Guess what, that platform doesn’t solve the developer’s needs and either it’s dropped, or worse, it is enforced to use, making the whole DevEx a mess.
In this antipattern, we have a very late feedback loop, increasing the odds on:
Not solving the real need.
Not gathering feedback until too late.
Not showing the value faster enough to build trust and adoption momentum.
Understaffed platform engineering with unrealistic expectations
Can it be a team of 2 for the full 500 organization? Make it 3 so that one person at a time can go in vacation.
Having a well stuffed platform team is hard. Not staffing the team to handle a realistic workload will make the platform initiative to have a hard time to succeed.
Platform is a blocker for flow, let’s add 2 more people to these 20 people team to go faster
On the other side, I saw overstaffed platform teams. Usually, the platform team helped on key delivered, leadership saw the results, and now they are becoming bigger and bigger.
This will just slow everything down and create damaging behaviors, like:
Senior engineers only going to the platform team, creating kind of a backend team for product/frontend team doing simpler stuff.
Owning a lot of domains, from infrastructure, to core product facing features.
Increase of the communications internally and externally, increasing the telephone game.
Making the whole process slower, increasing cognitive load for all the platform people, and product teams.
Stopping the platform team because it doesn’t work.
Not knowing how to, or even trying, measure your value
This is the hardest thing I found on Platform Teams. How can we measure its value? It is hard, but not trying to have a way to understand how you are impacting the platform teams is a problem.
Because when the question of which is your impact? Which is the ROI the team generates? It is already late to start measuring it.
Platform Teams is about impact overtime, you need the data’s history and its trends to prove your value
SysAdmin Team 👉 DevOps Team 👉 Platform Team. Same behavior, different name
Old behavior, new naming.
I saw this multiple times, that teams adopts the latest trendy name without adopting the practices and underlying values.
It is true that it’s not 1 or 0, everything has an adoption curve. Yet, try to challenge how far you’re into adopting the new practices and values that apply to your context.
Try this instead
Define the platform team purpose and the domain
The platform team purpose is about helping internal teams, not about building an abstraction on top of K8s, nor do what others do not want to do.
Having a clear purpose and a domain will help you to say no easier. You will have a leverage point to not be the :else
clause.
━━━━━━━━━━━━━━━━━━━━
Exercise set:
A - According to the passage on platform team antipatterns, what is the platform team's purpose about?
B - Continue the passage on platform team antipatterns after its last sentence.

Data records:
━━━━━━━━━━━━━━━━━━━━
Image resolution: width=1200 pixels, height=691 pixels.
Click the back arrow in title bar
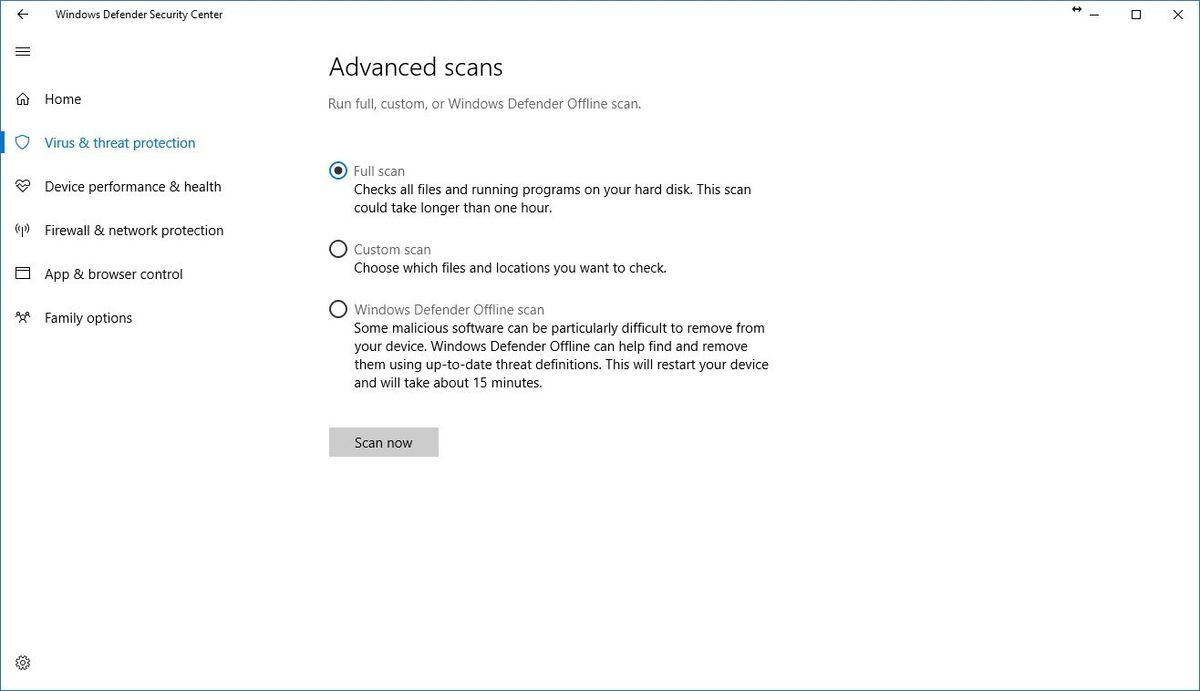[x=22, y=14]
━━━━━━━━━━━━━━━━━━━━
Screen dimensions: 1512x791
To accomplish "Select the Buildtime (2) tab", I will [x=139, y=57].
━━━━━━━━━━━━━━━━━━━━
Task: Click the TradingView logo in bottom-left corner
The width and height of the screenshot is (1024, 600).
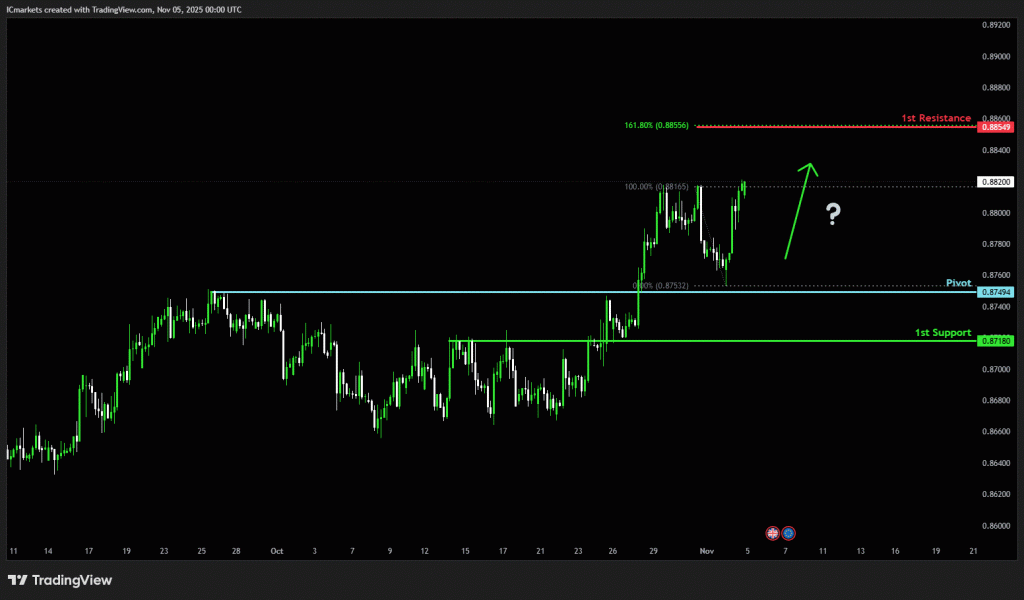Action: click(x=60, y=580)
━━━━━━━━━━━━━━━━━━━━
Answers for the tasks:
A - Helping internal teams.

B -
Not only externally with the other teams, but internally too.
When someone might propose to do X with Kafka, you can challenge that and say: How does it solve our user needs? Can we do it smaller? Or is it up to us, or can we just give a Terraform configuration for others to use in AWS Kinesis for example, so that they don’t depend on us?
Limit the platform team size, make the platform open for extension
Small platform teams create thin platforms. You can read more about this idea of thin platforms at https://github.com/TeamTopologies/Thinnest-Viable-Platform-examples.
Having between 3 and 6 platform team helped me a lot by:
Avoid being the
:else
clause. The team is unable to absolve all the work, we need to be mindful of the work load.Limited work in progress. Teams find 1 to 3 WIP stuff to be a reasonable peace, adding more WIP will just increase communication, and it is not lineal with the throughput. 1 to 3 WIP for platform team is great.
Keep the domain small enough. If the domain needs to be bigger, we can consider adding another platform team, and then create a unique experience for the consumers.
We had a compute platform team, and a mobile platform team. But as well as security platform team and so on. Domain specific platform teams.
Their cognitive load becomes more obvious and works as a sensor to understand blockers, and problems down the road.
Allow platform enhancements by other teams.
When teams require stuff from the platform that the platform team cannot absorb, but it makes sense to be done there because it will help other teams too (an identified product team need), allow them to contribute to the platform.
InnerSource is the use of open source software development best practices and the establishment of an open source-like culture within organizations for the development of its non-open-source and/or proprietary software.
We can adopt a lot of good practices from the open source community. By making it easier for product teams to contribute back to the platform following the platform team guidelines, we ensure that we aren’t a blocker for change.
An alternative is to allow people to by pass the platform for their specific use case in case the platform doesn’t resolve their issue. Always with the vision of standarizing the component when more teams have the same need. We don’t want 200 components doing the same thing in different ways.
Rotate developers between stream-aligned teams/product teams and platform teams
Based on Dynamic Reteaming by Heidi Helfand, we can leverage people moving from team to team.
We can learn from the product teams needs by moving a platform engineer developer to the product team, do daily work delivering new features, and experience the product team members pains by themselves.
Then, they can bring that back to the platform team. This is a nice way of exploring user needs, and also provide insights on how to leverage the platform, helping on the adoption side.
The same way, we can move product team engineers, to the platform engineers for some time. They can bring all this knowledge, pains that prevent fast flow, as well as product skills to the platform team.
If platform name adds friction, do not use it
Platform is an overloaded word. Sometimes, we want to make sure leadership understand the value of a platform team. Yet, for them might mean business platform.
Instead of focusing on the naming, aim to focus on the team purpose. Improve this, or that. Like, product resiliency, product throughput, whatever it is a pain for the business that’s preventing flow of value.
By focusing on what it’s the team purpose, how you aim to impact the business, and how we can see if the team is performing, you can win way more support to drive the needed platform initiative.
Talk about money.
Each company is different, but here I want to give you some guideline on how you can start understanding your cost and the value you (need to) provide.
Get the amount of team members, and multiple by the average salary per month. Now, make that x12 to understand the cost of the platform team.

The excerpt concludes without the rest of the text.